(Collected data)
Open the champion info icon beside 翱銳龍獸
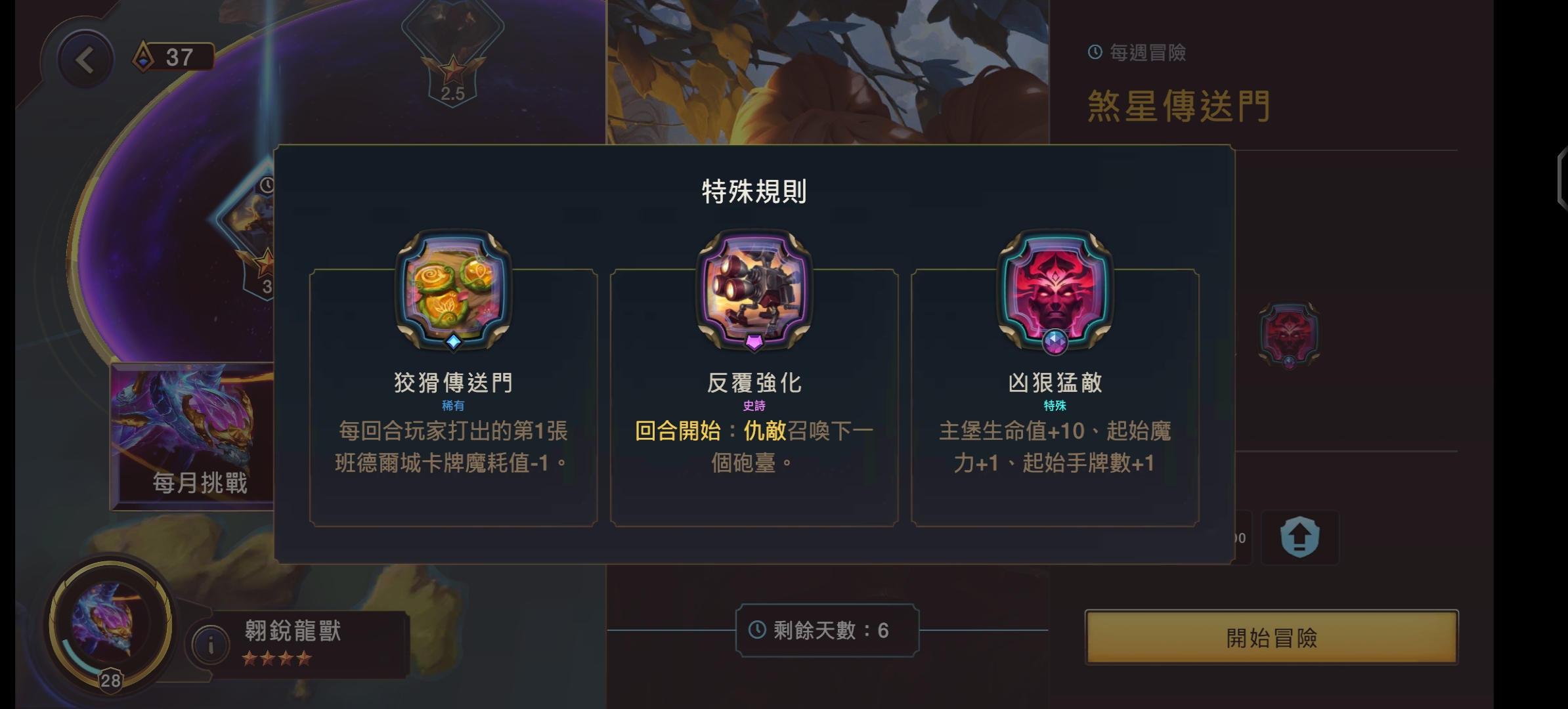This screenshot has width=1568, height=709. (x=211, y=645)
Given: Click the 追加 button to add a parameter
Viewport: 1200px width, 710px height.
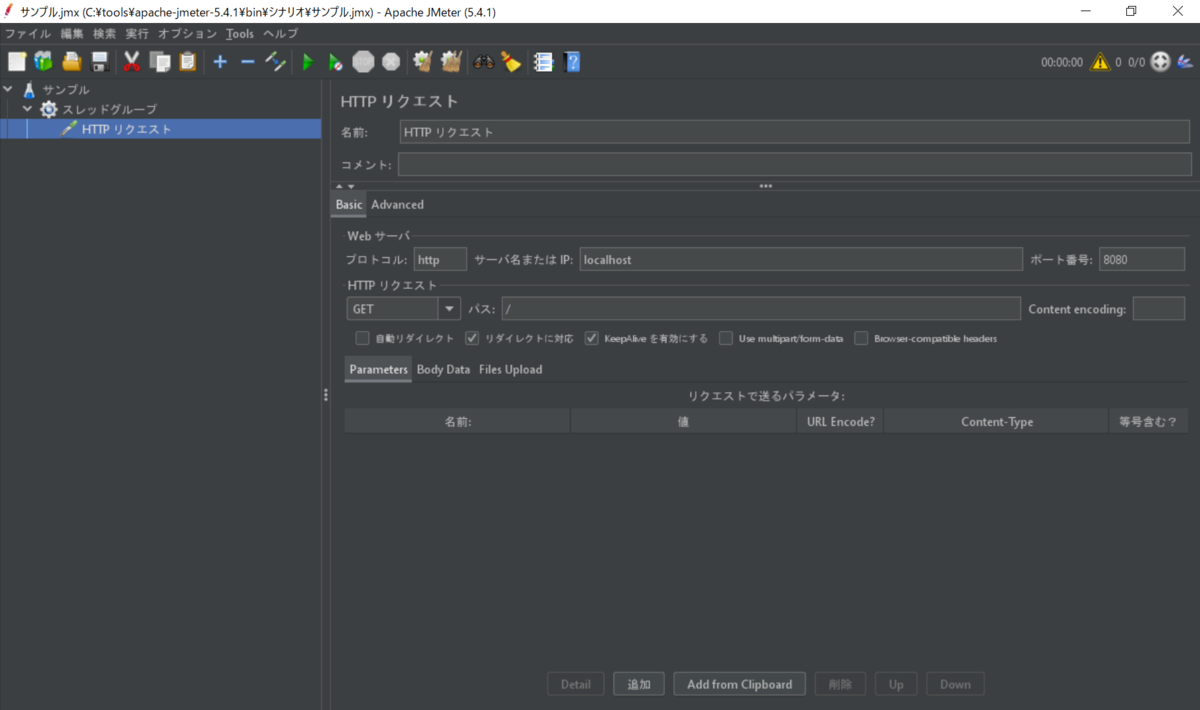Looking at the screenshot, I should 639,684.
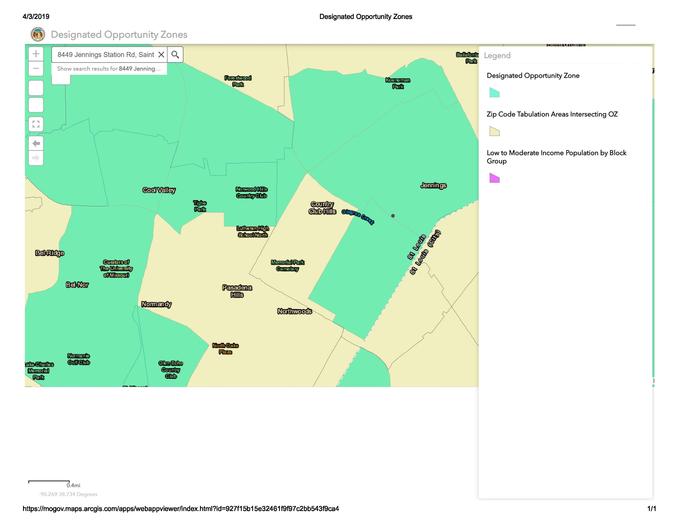This screenshot has height=525, width=679.
Task: Click into the address search field
Action: 104,55
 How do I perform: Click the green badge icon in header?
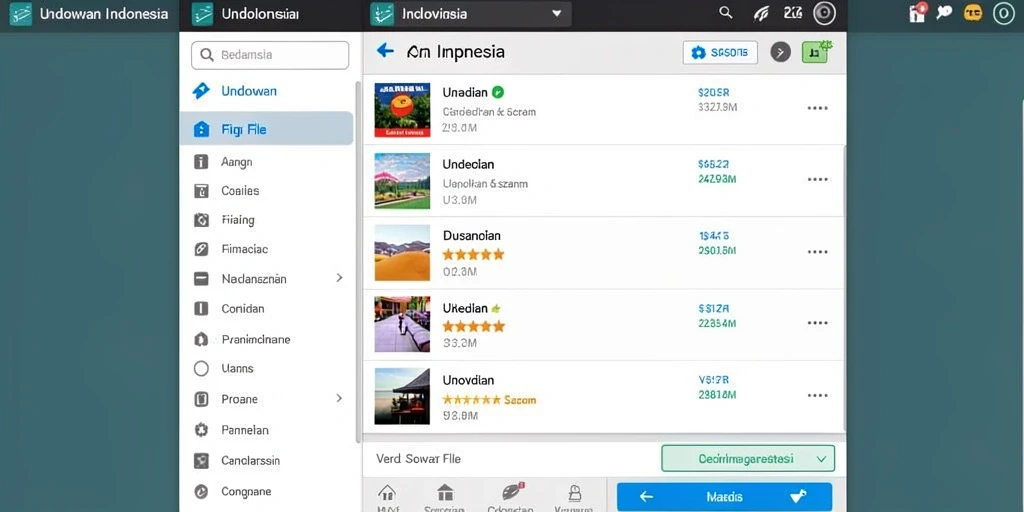tap(816, 52)
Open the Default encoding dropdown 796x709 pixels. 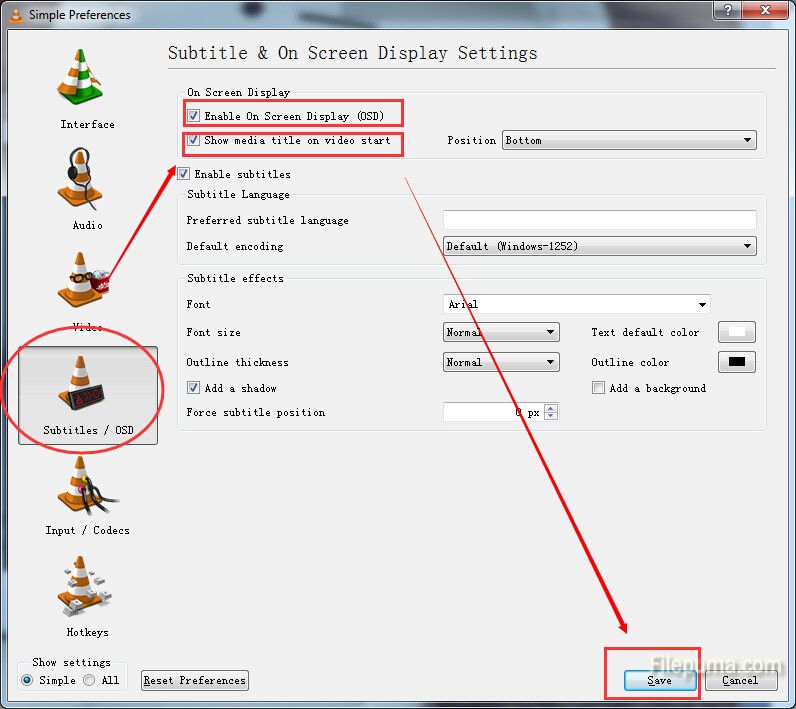point(599,246)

◆ THE PROBLEM ◆
Each line from the first line of the records through the line containing "Given: Click the 追加 button to add a parameter" must be reproduced exactly, with both ends included and all pictures omitted; nothing else belongs in the answer.

◆ EXERCISE SOLUTION ◆
Open the champion info icon beside 翱銳龍獸
This screenshot has width=1568, height=709. (x=211, y=645)
Given: Click the 追加 button to add a parameter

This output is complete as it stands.